What guys should -- and should not do -- on online dating apps.

Also, if it’s clear from a profile that you aren’t what the woman is looking for, stop right there. For reals.

Pen pals are fun. If we are actually getting letters in the mail that are handwritten. Pen pals on dating apps are a waste of time. If you have no interest in asking a woman out, then there’s no point in continuing a conversation. Let it go.
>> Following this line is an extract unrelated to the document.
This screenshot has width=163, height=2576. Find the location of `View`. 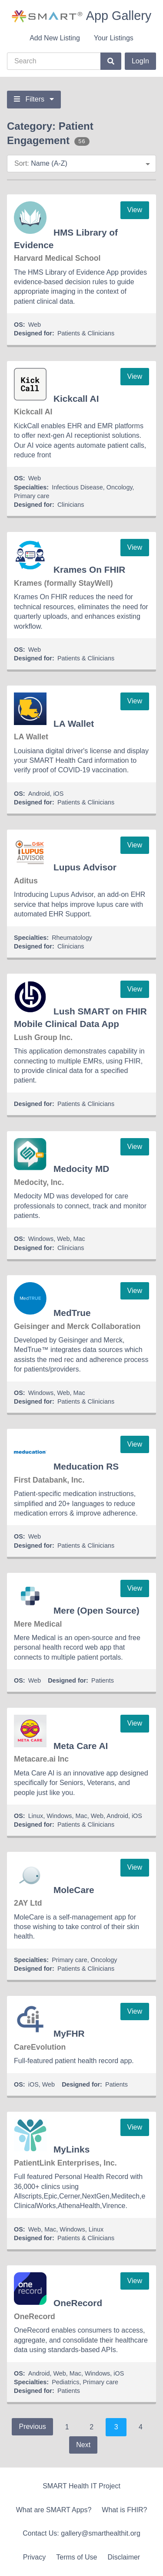

View is located at coordinates (134, 209).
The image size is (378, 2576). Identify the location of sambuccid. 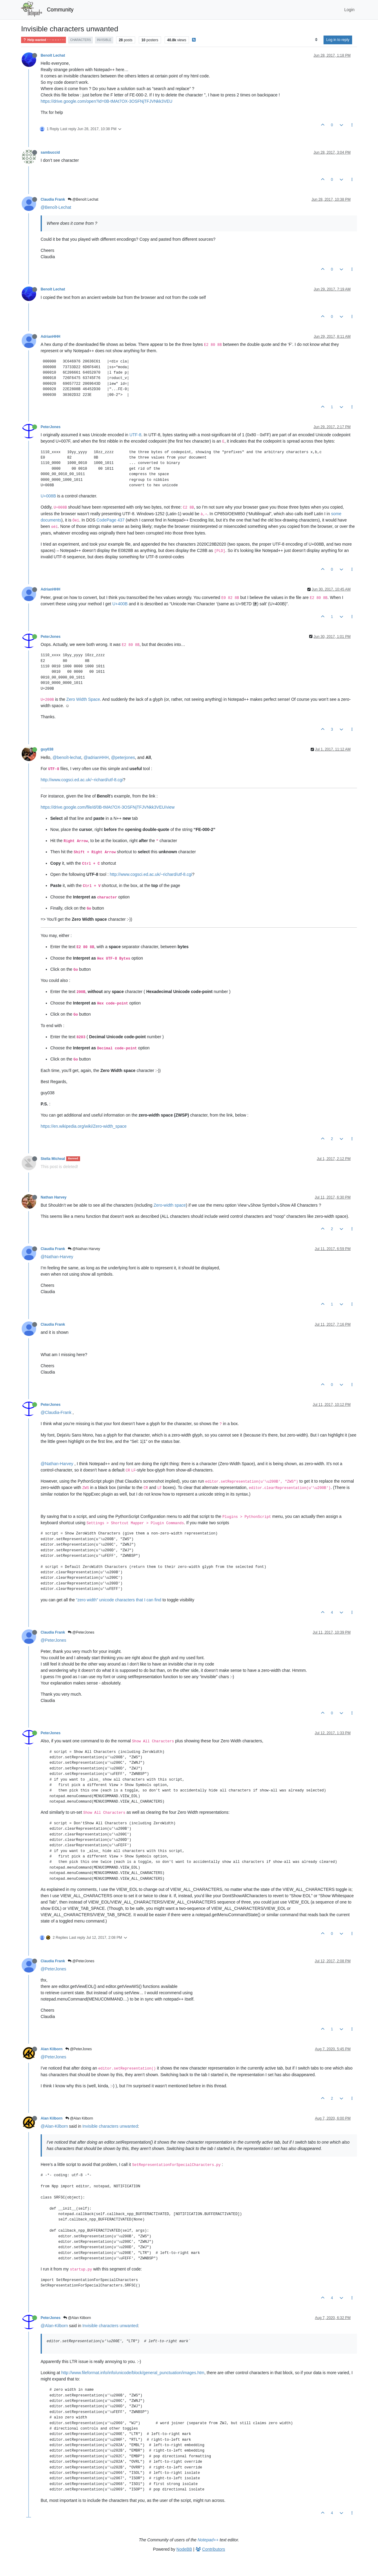
(50, 152).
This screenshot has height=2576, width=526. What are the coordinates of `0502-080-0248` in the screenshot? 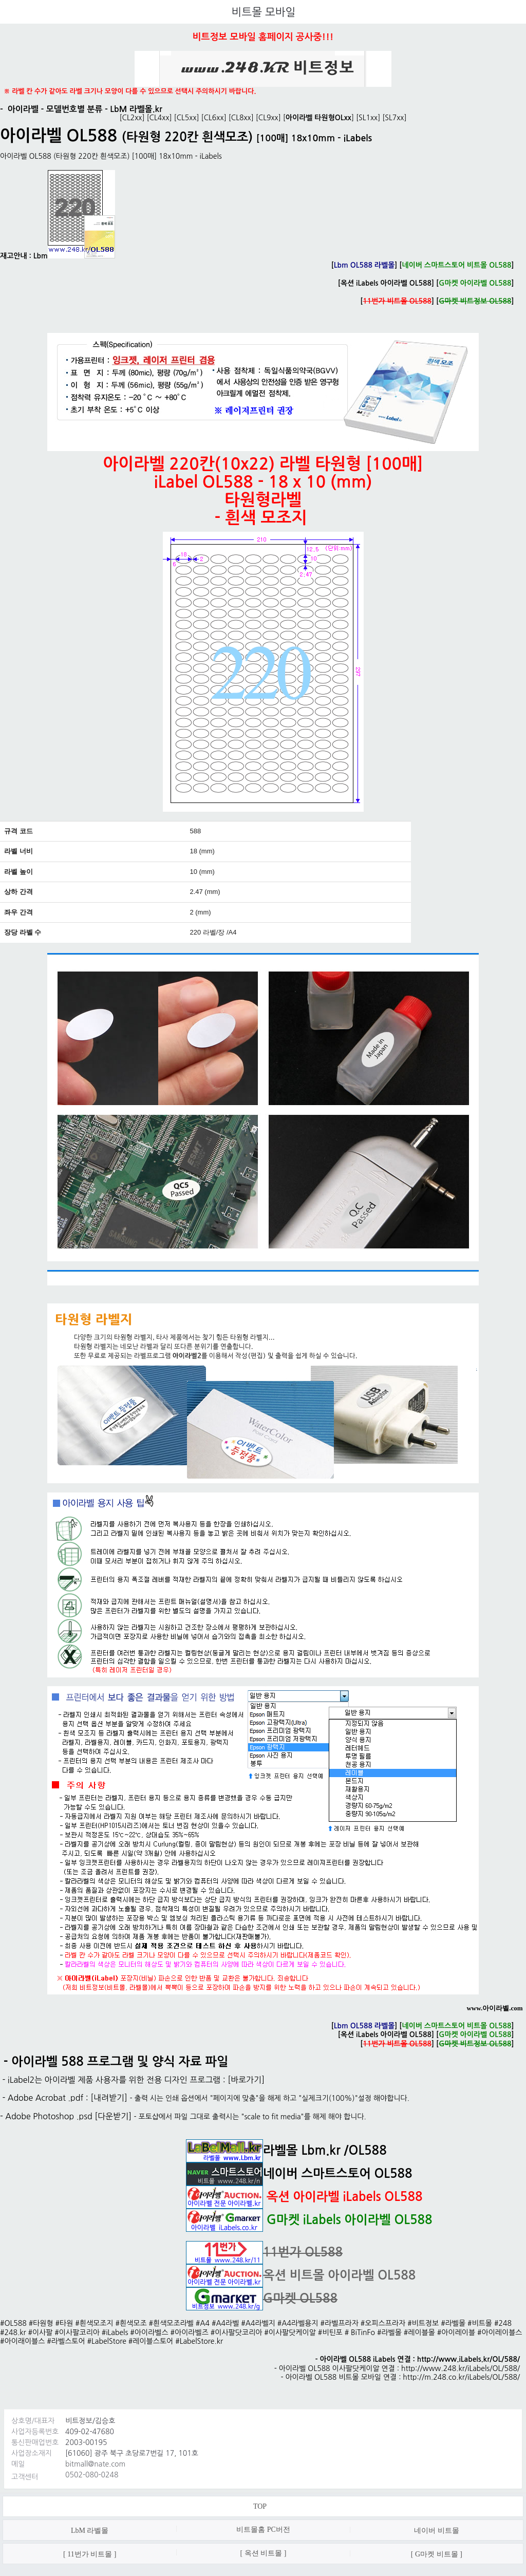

Not interested? Get back together with your ex? Meet someone else? Please don’t ghost. It’s so damn rude if you are mid-convo. Instead, a simple: “Hey, you’re rad and all, but I think right now isn’t the best time for us to continue getting to know each other.”

End. Of. Story.

If you reach out to a woman and she doesn’t respond immediately, don’t follow-up to check on her. Give it a day or two or three. And, if she still doesn’t respond, definitely don’t message her and be all “hey, are you not interested or what?” Starting to send numerous unanswered messages is your kiss of death. Promise. Chill out. Let it be. If she’s into you, or interested, she will respond.

Sometimes, we get a little swipe happy and may swipe on someone we didn’t think was a match. It’s not a rule to respond to every person who messages, just like you don’t have to respond to every message you get. I get the hint. You get the hint. Hopefully, others get the hint, too.

Go forth, into the wild west of dating apps where no rules apply, but really, they should. And men, please let us know what you like/don’t like on dating apps, too!